A dozen long-stemmed red roses for Valentine’s Day is all very well, but where is the fragrance? No production-line rose raised in a plastic tunnel can compete with the romantic thrill of the perfume from a rose grown in your garden — provided, of course, you choose the right one.
If you are buying from the garden centre now — and this is a good time to get them into the ground, while they are dormant — many of the old roses and shrub roses are best bets. You can still get your fragrance fix if you are short on space by growing shrub roses in big tubs, using soil-based compost. The trick is to avoid made-to-measure patio and miniature roses which have little or no fragrance.
Robert Calkin, notable perfume “nose” and former perfume lecturer, is fragrance consultant to David Austin Roses and, a keen rose grower himself, has the tricky task of describing for the catalogue the various fragrance attributes of each rose. “A rose’s fragrance should have a simplicity of character but the composition should be complex,” he says. Some roses, for instance, carry notes of myrrh, not the myrrh of the Bible, but Myrrhis odorata, or sweet cicely, which has distinctive anise-scented foliage. So if you like the smell of fennel, Calkin suggests Austin’s first rose, deep pink Constance Spry, as well as a more recent descendant, softer pink Scepter’d Isle.
Calkin even differentiates between the fragrance of petals and stamens in certain roses. Wild Edric, like all the tough rugosa roses including the outstanding magenta Roseraie de l’Hay, has a wonderfully rich, old rose fragrance, but he points out that the petals also carry hints of watercress and cucumber, while the stamens are pure clove. Either way, you are guaranteed a sublime perfume.
Some roses offer more of a full bouquet. Summer Song, a short, bushy shrub with cupped burnt orange flowers that is perfect for pots, has the scent, says Calkin, of a florist’s shop, mingled with chrysanthemum leaves, ripe bananas and tea. Petite and pretty Rosemoor’s blush-pink rosette flowers offer a frisky fragrance: old rose, with hints of apple, cucumber and violet leaf.
Today’s roses — hybrid teas, shrubs — are bred from the original tea roses imported from China, and they did smell strongly of black tea. Modern musk hybrids, soft yellow Charlotte, rich peach Port Sunlight and deep magenta Young Lycidas — voted most fragrant in US rose trials last year — all carry that fabulous tea rose fragrance, but if you like a smoky tang to your tea, Calkin recommends the divine butter-yellow Graham Thomas, which has a definite whiff of Lapsang Souchong.
The fruity notes in David Austin’s English roses derive from that original tea fragrance. I’m a fool for Lady Emma Hamilton, a beauty with unusually vibrant tangerine blooms that carry a potent perfume redolent of the most delicious fruit salad. Calkin describes it more precisely as a strong, fruity fragrance with hints of pear, grape and citrus fruits. If you, too, favour fruity-scented roses, you will love apricot-yellow Jude the Obscure, with notes of guava, citrus and sweet white wine, and Munstead Wood, renowned for its perfume of old rose with notes of blackberry, damson and blueberry that underscore the lush velvety crimson of the full blooms.

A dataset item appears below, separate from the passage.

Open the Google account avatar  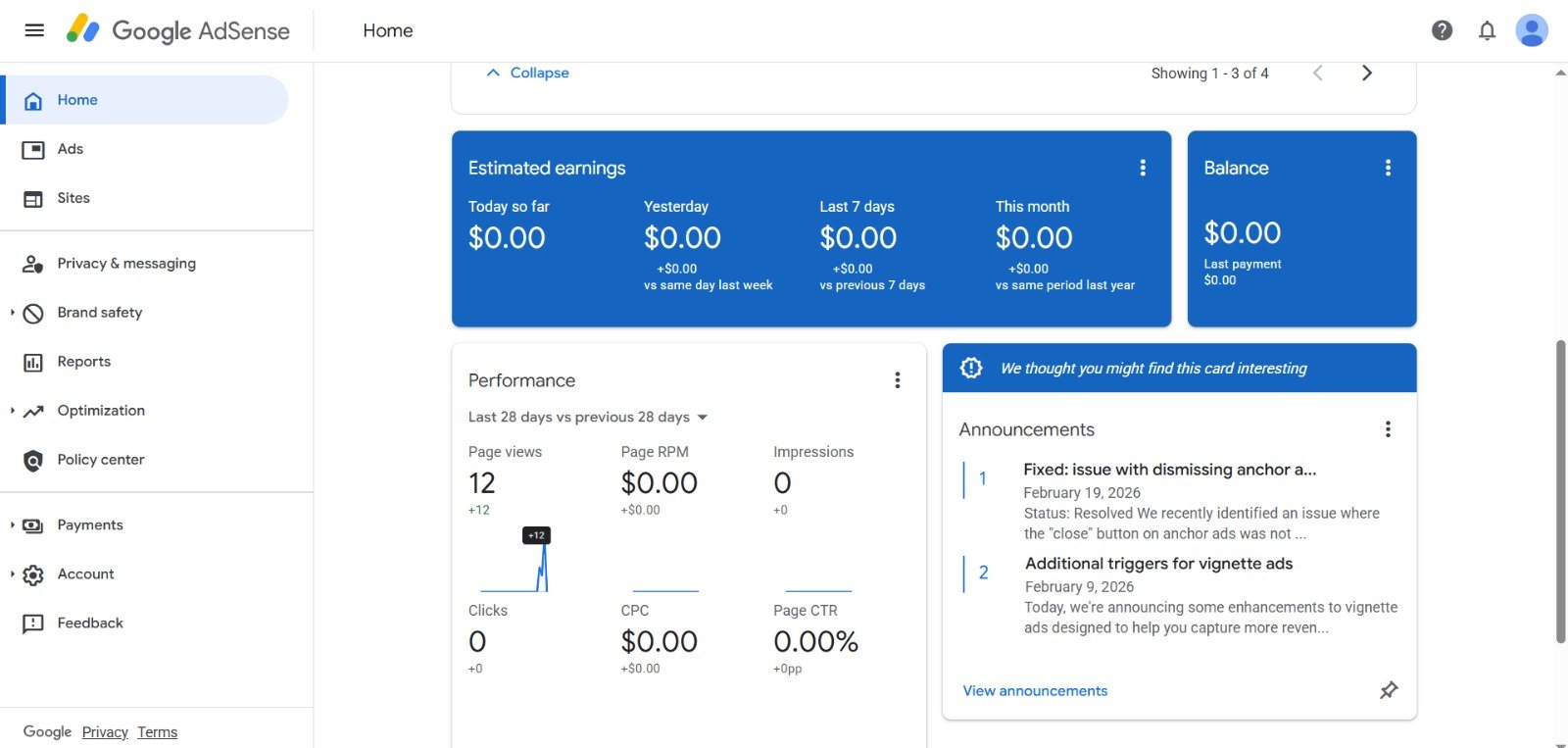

The ancient Damask roses are the ones used in the perfume industry and one of this group, Quatre Saisons, with clear pink, shaggy flowers receives Calkin’s ultimate accolade: the finest fragrance of any rose. When asked to describe it, he is at a loss but says simply: “If summer sunshine had a smell, that would be it.
“At the opening of every term, I’d cut a bloom from my garden, pass it around my students and tell them, ‘If you can create anything as beautiful as this fragrance in your lifetime, you will have achieved something.’”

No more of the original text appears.